▶ _To be done_: Rewrite everything from the start of the listing down to the line containing "(1963, 134).", replacing "Identify the location of" with "Find the position of" and keeping everything else the same.

[Stored dataset items]
>>>
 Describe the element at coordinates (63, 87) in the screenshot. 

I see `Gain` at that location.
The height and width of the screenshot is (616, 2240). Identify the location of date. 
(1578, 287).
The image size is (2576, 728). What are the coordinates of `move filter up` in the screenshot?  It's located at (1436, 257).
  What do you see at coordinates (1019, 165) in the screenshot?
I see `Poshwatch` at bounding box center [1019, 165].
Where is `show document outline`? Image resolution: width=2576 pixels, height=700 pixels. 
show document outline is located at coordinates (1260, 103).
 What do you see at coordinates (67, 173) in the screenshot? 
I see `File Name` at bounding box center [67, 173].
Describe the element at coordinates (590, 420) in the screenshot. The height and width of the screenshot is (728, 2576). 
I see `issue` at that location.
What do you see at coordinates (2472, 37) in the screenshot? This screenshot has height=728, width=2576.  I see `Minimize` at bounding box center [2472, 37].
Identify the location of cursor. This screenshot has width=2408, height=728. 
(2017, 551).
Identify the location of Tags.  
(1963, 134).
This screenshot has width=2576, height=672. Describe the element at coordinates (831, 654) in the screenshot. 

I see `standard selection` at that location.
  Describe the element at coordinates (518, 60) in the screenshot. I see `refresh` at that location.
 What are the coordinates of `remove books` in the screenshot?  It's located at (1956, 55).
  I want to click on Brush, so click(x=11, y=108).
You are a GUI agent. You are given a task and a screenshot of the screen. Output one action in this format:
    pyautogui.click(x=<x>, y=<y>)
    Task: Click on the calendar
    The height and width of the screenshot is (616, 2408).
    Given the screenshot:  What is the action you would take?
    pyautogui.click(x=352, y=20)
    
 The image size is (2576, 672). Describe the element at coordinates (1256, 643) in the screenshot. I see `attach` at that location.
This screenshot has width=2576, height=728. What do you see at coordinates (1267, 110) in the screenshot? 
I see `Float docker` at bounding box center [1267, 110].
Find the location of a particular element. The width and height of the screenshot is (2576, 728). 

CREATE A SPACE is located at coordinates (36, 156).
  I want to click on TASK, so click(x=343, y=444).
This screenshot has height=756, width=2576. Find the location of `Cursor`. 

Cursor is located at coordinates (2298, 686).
<<<
▶ _Solution to this problem_:
 Describe the element at coordinates (63, 87) in the screenshot. 

I see `Gain` at that location.
The height and width of the screenshot is (616, 2240). Find the position of date. 
(1578, 287).
The image size is (2576, 728). What are the coordinates of `move filter up` in the screenshot?  It's located at (1436, 257).
  What do you see at coordinates (1019, 165) in the screenshot?
I see `Poshwatch` at bounding box center [1019, 165].
Where is `show document outline`? Image resolution: width=2576 pixels, height=700 pixels. 
show document outline is located at coordinates (1260, 103).
 What do you see at coordinates (67, 173) in the screenshot? 
I see `File Name` at bounding box center [67, 173].
Describe the element at coordinates (590, 420) in the screenshot. The height and width of the screenshot is (728, 2576). 
I see `issue` at that location.
What do you see at coordinates (2472, 37) in the screenshot? This screenshot has height=728, width=2576.  I see `Minimize` at bounding box center [2472, 37].
Find the position of cursor. This screenshot has width=2408, height=728. 
(2017, 551).
Find the position of Tags.  
(1963, 134).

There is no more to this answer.